====== Passage provided
An Olympic boxer who spat at a bus driver in a road rage incident has been spared jail and ordered to attend an anger management course instead.
Former Team GB member Louis Adolphe, 28, lost his temper with Ataulmonam Rana during the morning rush-hour on 22 January.
The driver flashed his lights at Adolphe, who was blocking his route after he changed his mind about turning right, Wimbledon Magistrates’ Court heard on Thursday.
The 2012 ABA light-welterweight champion was traced by a DNA swab of spit taken by the driver when he returned to the bus depot.
Adolphe’s solicitor earlier said his client was going through a ‘mad phase’ at the time, due to paranoia from being stabbed last year.
Former Team GB boxer Louis Adolphe has been ordered to take an anger management course after spitting as a bus driver. Pictured: Adolphe after winning a fight in London on October 2018
Adolphe accepted he had ‘underlying issues’ to deal with and complained publicity about the incident made him too embarrassed to return to work with children.
Mr Rana had been driving a 131 bus along Worple Road in Wimbledon at around 8.40am on January 22 this year.
Norleen Ibe, prosecuting, said: ‘When the victim reached the traffic light the defendant pulled into the other side of the road, in oncoming traffic.
‘He was shouting but the driver could not hear because the window was closed, he asked him to open the window.
‘He asked: ‘Why did you flash your lights at me?’ ‘Because you’re blocking me that’s why’.
‘He said he made a mistake, he didn’t want to turn right, the victim then asked ‘Why did you break harshly?’
‘At this point he spat and shouted ‘you f-king bastard,’ he was leaning across to the passenger side window.
‘Spit landed on his face and work jumper, he’s then driven off, contacted his controller and returned to the bus garage, a swab of spit was taken off his face.’
Reading Mr Rana’s victim personal statement, Ms Ibe said: ‘He made me feel upset.
‘I feel this is disgusting, this has made me upset, feel like a bit of rubbish.
============
Exercise brief –
In the article about the boxer and the bus driver, what bus route was Mr Rana driving, and on which road? The rows on this page aren't needed.
====== Data
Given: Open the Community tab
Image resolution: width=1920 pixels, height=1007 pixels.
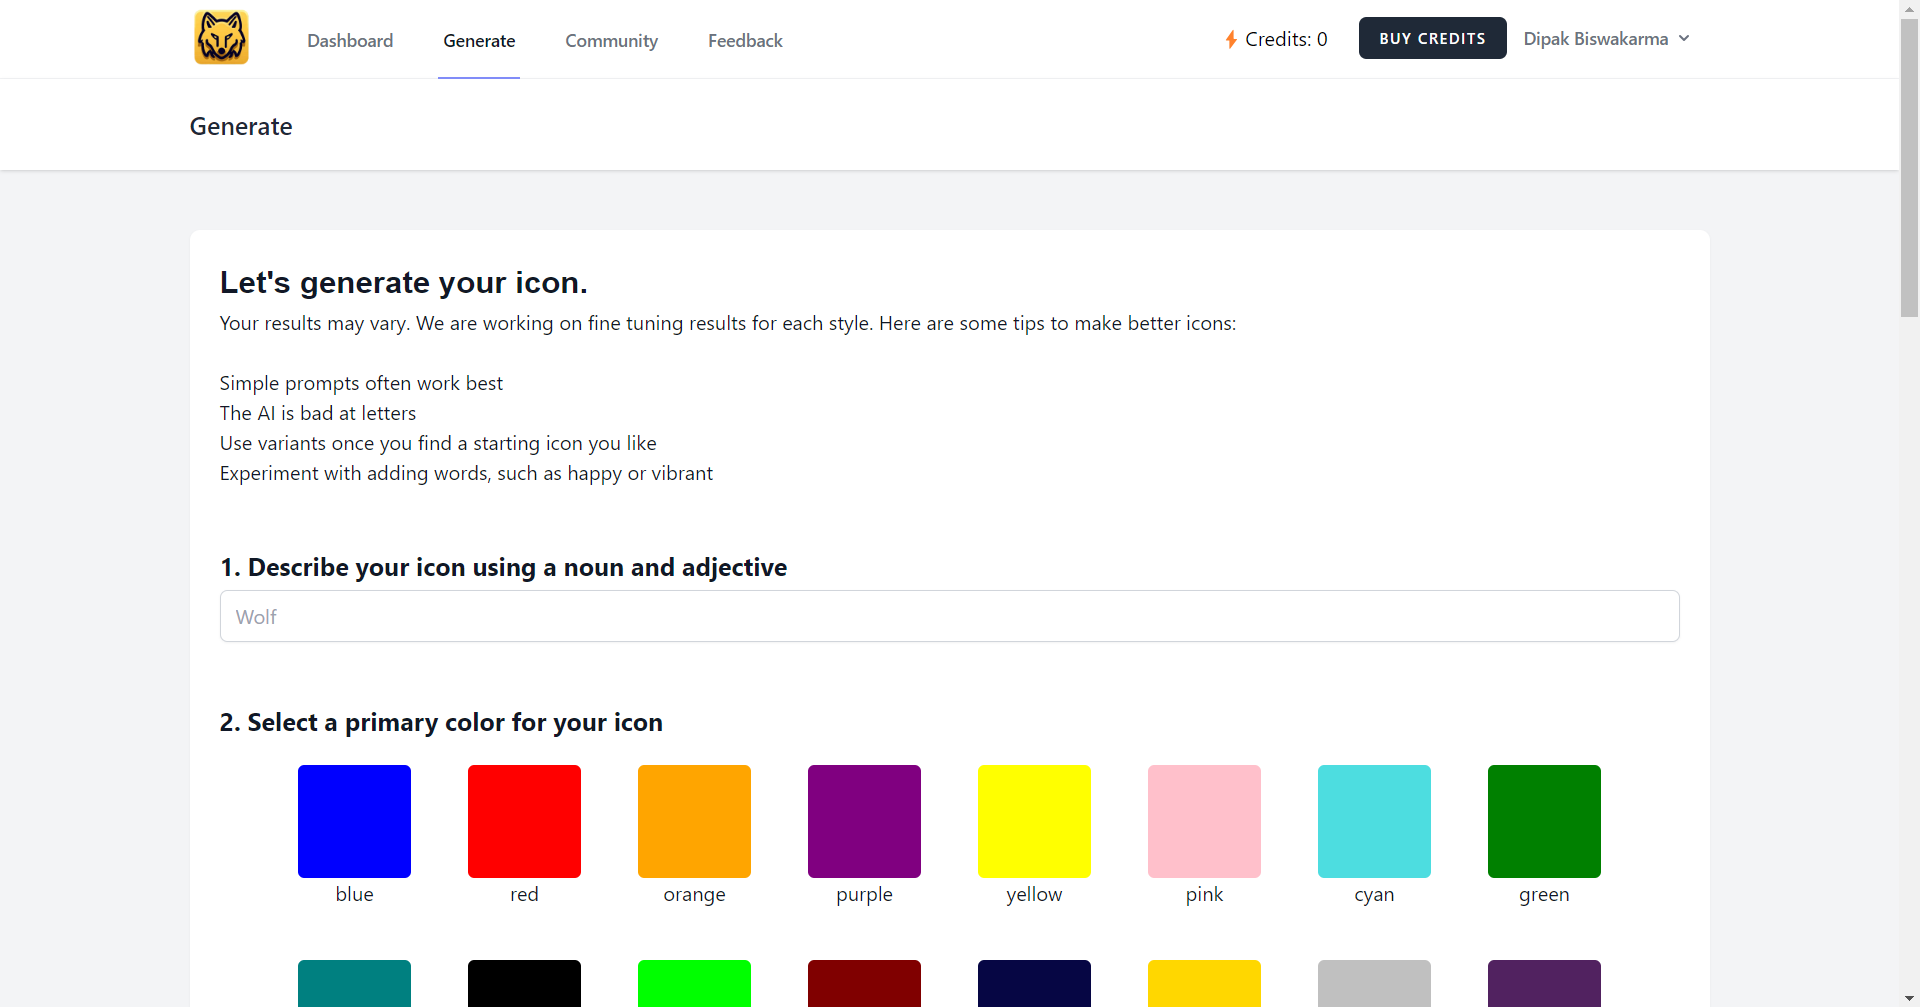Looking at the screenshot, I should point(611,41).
============
====== Data
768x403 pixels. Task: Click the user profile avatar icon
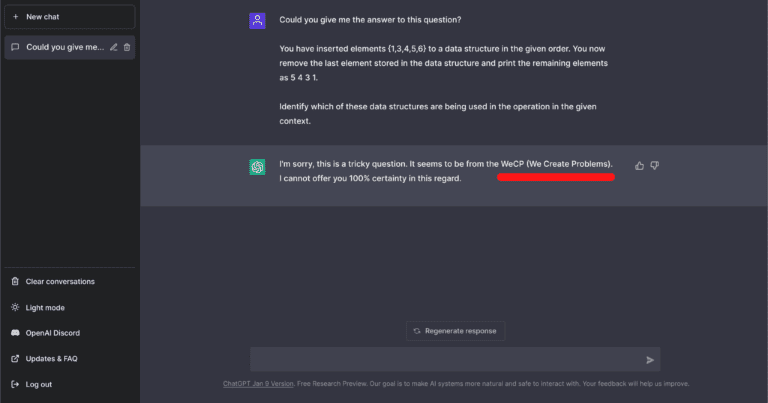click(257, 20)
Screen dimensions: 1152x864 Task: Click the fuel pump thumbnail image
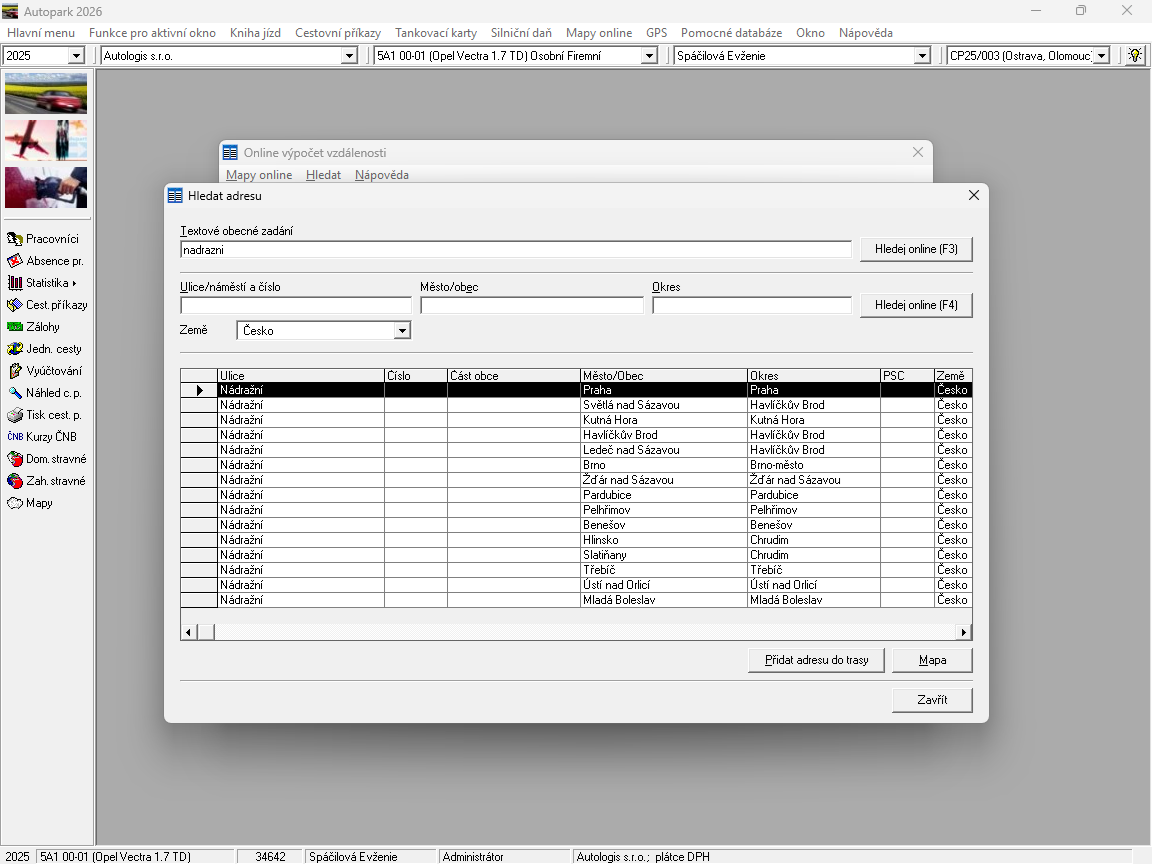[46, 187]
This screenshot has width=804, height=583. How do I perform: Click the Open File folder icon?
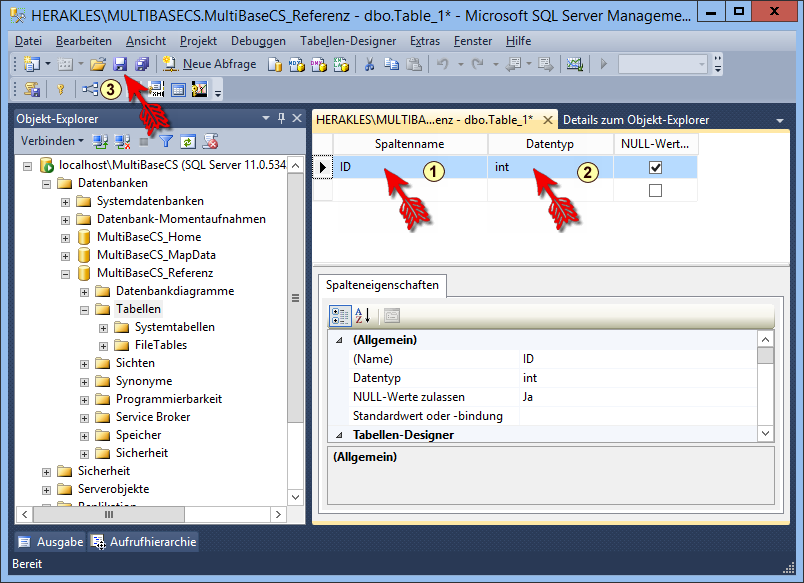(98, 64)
============
Reply –
He was driving a 131 bus along Worple Road in Wimbledon.